━━ Data supplied ━━

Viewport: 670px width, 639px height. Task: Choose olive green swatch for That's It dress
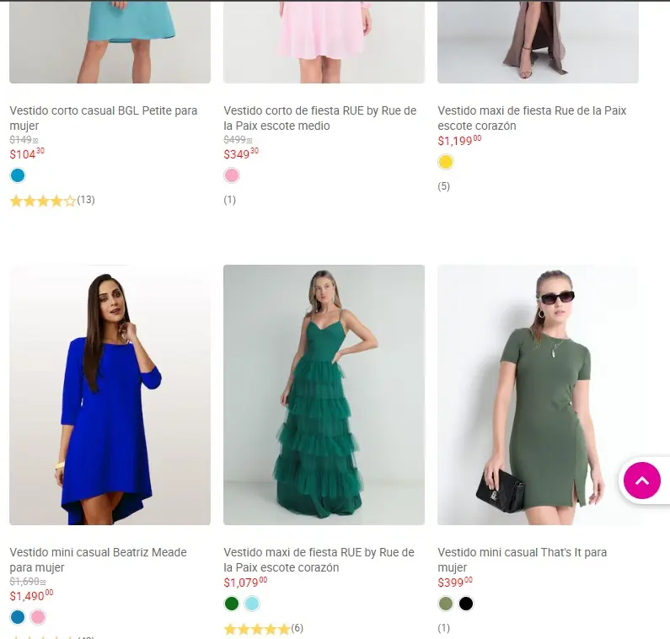(x=446, y=604)
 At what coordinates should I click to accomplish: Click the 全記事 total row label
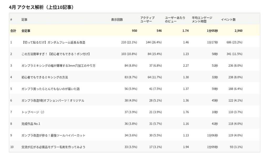coord(26,31)
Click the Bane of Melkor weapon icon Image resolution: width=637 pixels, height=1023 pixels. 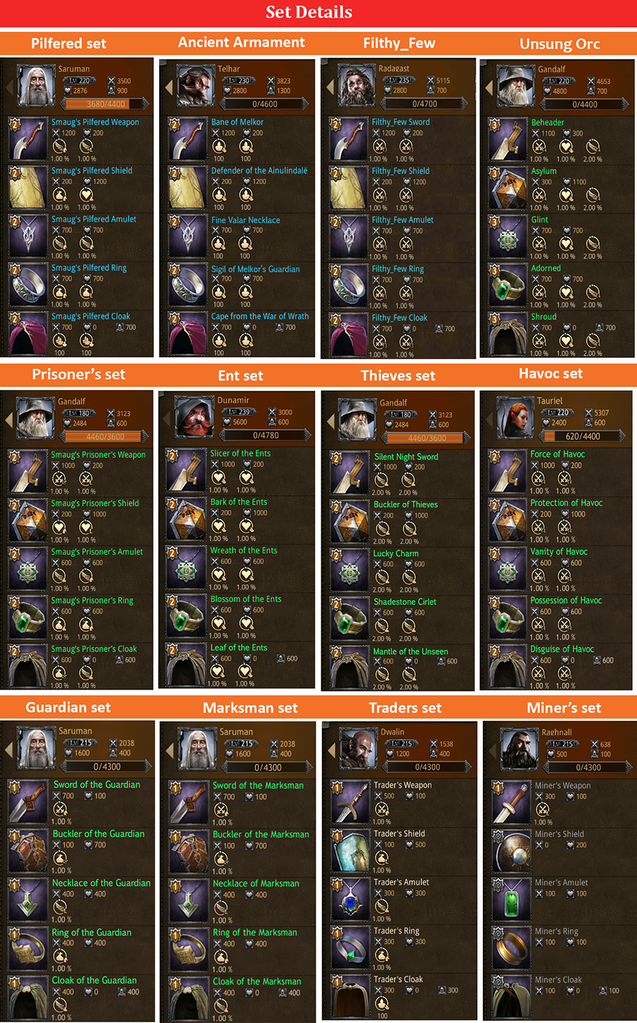coord(188,139)
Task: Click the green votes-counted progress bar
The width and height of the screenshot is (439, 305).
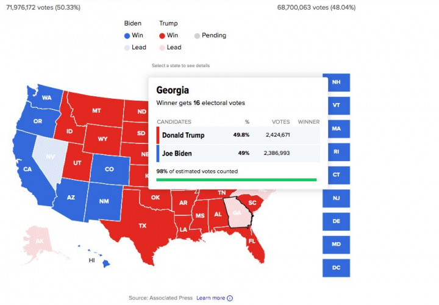Action: click(237, 180)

━━━

* Activity *
Keep out the pictures, and copy exactly the lines from the one that contains "The width and" through the final line of the records above, both ends included.

* Final answer *
The width and height of the screenshot is (439, 305).
Action: click(237, 180)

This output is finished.